Escuchar estas cosas eran demasiado para mí. No quise averiguar mucho más, aunque me pareció entender de lo que hablaba. No lo habían privado nada más de las rubias salvajes, también de tener una primera novia sin una historia tan densa y sórdida. En el mismo instante del descubrimiento, Miranda, agraciada con los dones de la telepatía y la adivinación (cuando dormían juntos se levantaba y le decía que había soñado con los ojos de una mujer que lo miraban, y al día siguiente era fijo que él se cruzaba con esos ojos que lo hacían reconsiderar todo como los de la misionera), lo llamó para preguntarle por dónde andaba y si quería ir al cine, pero en realidad sabía que acababa de descubrir el secreto que ella le había ocultado tanto tiempo: nunca había dejado al tío Oscar. Elortis le dijo que no podía perdonarla porque el problema era que le había mentido desde un principio; el tío Oscar era indispensable para ella. Y después de algunas explicaciones, le cortó. Me aclaró que no le perdonaría nunca que lo hubiera arrastrado al grupo de tenis de Oscar, al principio de la relación, sabiendo que había algo entre ellos. Y que lo hiciera ir a cenar tantas veces con él y su familia. Ella siempre hizo el papel de estar loca por Elortis, pero a él ahora le parecía que lo había usado para darle celos a Oscar, a ver si reaccionaba, y dejaba a su esposa. Elortis se acordaba de la vez que lo conoció en la cancha de tenis de Temperley, cuando Oscar le estrechó fuerte las manos. Ella quería, a toda costa, que lo conociera. Y él había sospechado que Miranda había quedado enganchada con su tío, pero le tomó más de treinta años descubrirlo. Entendió que nunca la quiso, siempre había sido para él una chica tonta arrebatada por un tipo descerebrado. Aunque también pensaba que podía ser el entusiasmo de ella por la relación oscura con Oscar lo que había mantenido la suya, como si hubiera algo que, de manera morbosa, a él le gustara observar en su exnovia.

Es que cuando discutían, Miranda llegaba a llamar al tío Oscar para que la fuera a buscar. Le pedía a su esposa que le pasara con él. Claro que se peleaban porque Elortis no quería entender que su novia había estado con su tío, un hombre mayor. Sabía que la revolución que quería llevar adelante él ya no tenía adeptos, nadie se asombraba por nada, pero cuando uno no estaba tranquilo por algo era, me decía Elortis (me acuerdo que durante esa conversación no me mandaba los mensajes enseguida, el mensajero contaba y descontaba los caracteres mientras reescribía sus frases, borrando y añadiendo).

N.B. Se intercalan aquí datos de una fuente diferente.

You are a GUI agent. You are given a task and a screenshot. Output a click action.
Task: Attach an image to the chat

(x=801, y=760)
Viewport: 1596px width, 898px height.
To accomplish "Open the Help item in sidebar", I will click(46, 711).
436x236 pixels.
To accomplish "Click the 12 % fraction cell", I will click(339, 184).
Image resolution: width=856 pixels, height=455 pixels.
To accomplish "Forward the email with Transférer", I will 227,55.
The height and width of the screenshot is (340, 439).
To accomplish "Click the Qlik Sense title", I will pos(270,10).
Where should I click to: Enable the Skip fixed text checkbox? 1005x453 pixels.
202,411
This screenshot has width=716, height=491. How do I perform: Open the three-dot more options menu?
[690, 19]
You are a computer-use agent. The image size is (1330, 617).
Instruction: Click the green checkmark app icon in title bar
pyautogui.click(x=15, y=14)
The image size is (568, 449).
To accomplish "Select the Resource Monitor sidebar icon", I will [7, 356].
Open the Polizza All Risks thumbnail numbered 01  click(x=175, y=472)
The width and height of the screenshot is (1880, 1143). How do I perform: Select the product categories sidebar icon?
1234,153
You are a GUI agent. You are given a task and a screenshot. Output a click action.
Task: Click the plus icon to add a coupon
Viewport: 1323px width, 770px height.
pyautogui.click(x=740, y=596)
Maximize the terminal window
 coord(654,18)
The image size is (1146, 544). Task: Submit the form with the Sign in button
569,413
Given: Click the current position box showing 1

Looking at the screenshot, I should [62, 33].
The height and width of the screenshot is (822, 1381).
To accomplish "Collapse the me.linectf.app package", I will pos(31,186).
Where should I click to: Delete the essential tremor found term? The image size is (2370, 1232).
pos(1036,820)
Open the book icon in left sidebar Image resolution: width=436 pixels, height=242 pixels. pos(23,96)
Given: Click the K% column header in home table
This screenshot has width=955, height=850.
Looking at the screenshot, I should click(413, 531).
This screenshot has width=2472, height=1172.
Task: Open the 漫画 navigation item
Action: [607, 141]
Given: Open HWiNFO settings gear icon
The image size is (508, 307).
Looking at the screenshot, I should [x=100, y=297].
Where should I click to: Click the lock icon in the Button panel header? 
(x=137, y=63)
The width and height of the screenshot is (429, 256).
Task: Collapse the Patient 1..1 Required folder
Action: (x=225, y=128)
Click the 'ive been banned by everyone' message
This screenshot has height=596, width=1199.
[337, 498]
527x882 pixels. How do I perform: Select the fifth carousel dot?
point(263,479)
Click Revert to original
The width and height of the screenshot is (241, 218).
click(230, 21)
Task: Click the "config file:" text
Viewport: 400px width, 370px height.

Ella lo llamaba a Oscar como una manera de hacerlo responsable de las peleas, de que se siguieran viendo. No era una sobrina llamando a su tío para que la fuera a rescatar de las garras del novio intolerante que tenía. Miranda tenía dolores en las articulaciones que no la dejaban avanzar, no podía salir a caminar con Elortis. Los médicos encontraban los síntomas pero no la enfermedad, y ahora llegaba a la conclusión que su novia somatizaba el secreto que escondía.

Entonces, ¿lo amaba su exnovia?, le pregunté. Claramente, me respondió imitando mi manera de hablar; pero eso no tenía nada que ver. Insistí: ¿por qué no la había dejado para irse con la misionera? ¿O antes, mejor, para recuperar algún amor primigenio como el de la secundaria que una vez me había contado? Para él su exnovia estaba loca y lo había arrastrado a su locura. Aunque es una locura bastante común, Elortis, agregué yo, las mujeres escondemos cosas; ya deberías saberlo.